J’ai donc demandé une somme d’argent conséquente, car je crois important de sanctionner les partis là où cela fait mal, c'est à dire leur porte-monnaie. Aujourd'hui, le comportement des partis est beaucoup plus dirigé par la recherche d'argent et de financements, que par le sens de leurs actions politiques, ce qui devrait être leur vrai moteur. Une des raisons du vide idéologique de la gauche aujourd'hui est bien à chercher de ce côté-là. Taper là où cela fait mal est la seule garantie que cela produise un petit effet, ou à minima, les pousse à réfléchir sur ce qu'ils font, sur ce qu’ils sont devenus et sur ce qu'ils ne produisent plus.

Pour ma part et en amont de ceux qui ne manqueront pas de dire que je fais tout cela pour l'argent, je me suis engagé à ne pas conserver les sommes issues de ce contentieux. Si la justice me donne raison et m’octroie des réparations financières (ce que j'espère), une fois remboursés de mes frais de justice, je destinerai le restant des sommes à des associations ou à un projet d'intérêt général pour Brest. Faire don de cet argent à une cause collective sera aligné à la raison d'être de mon engagement en politique et sera pour moi, la plus belle façon de réparer le préjudice moral que j’ai subi.
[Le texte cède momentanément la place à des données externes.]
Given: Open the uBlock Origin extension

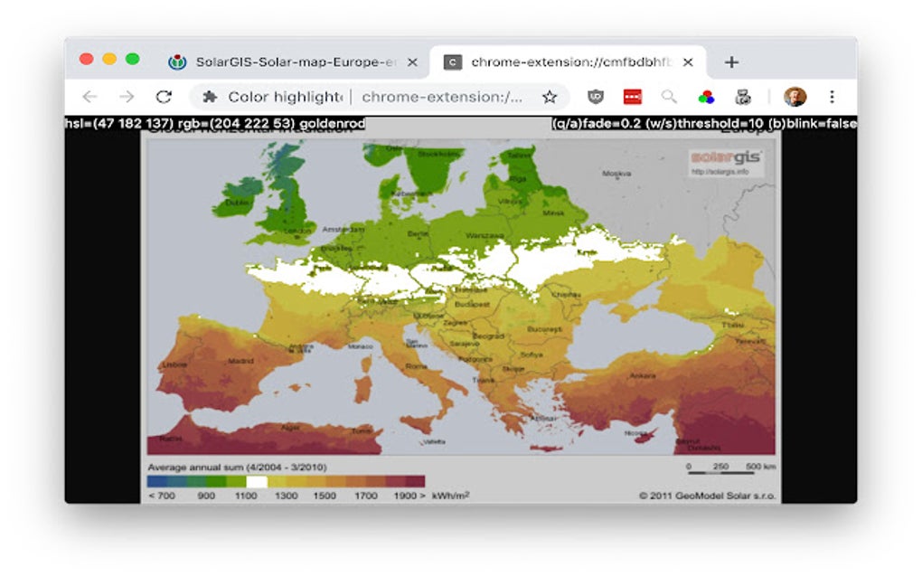Looking at the screenshot, I should click(596, 96).
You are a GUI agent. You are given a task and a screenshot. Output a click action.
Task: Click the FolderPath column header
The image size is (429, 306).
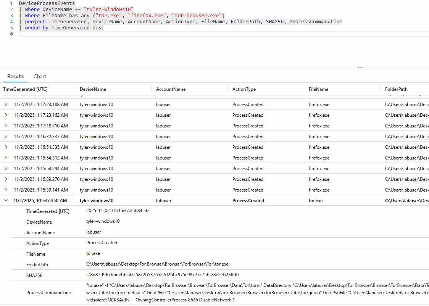point(397,89)
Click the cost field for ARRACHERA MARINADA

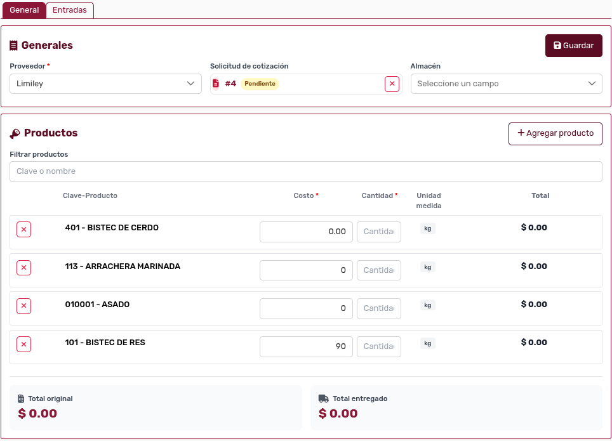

À l’opposé de ce que toutes ces affaires révèlent, je crois important de porter une action désintéressée financièrement. J’ai un métier qui m’apporte tout ce dont j’ai besoin. Je ne cherche pas à faire d'argent sur cette pathétique affaire. J’agis juste au titre d’un engagement politique qui se poursuit différemment, pour une quête de plus d’éthique et de probité en politique.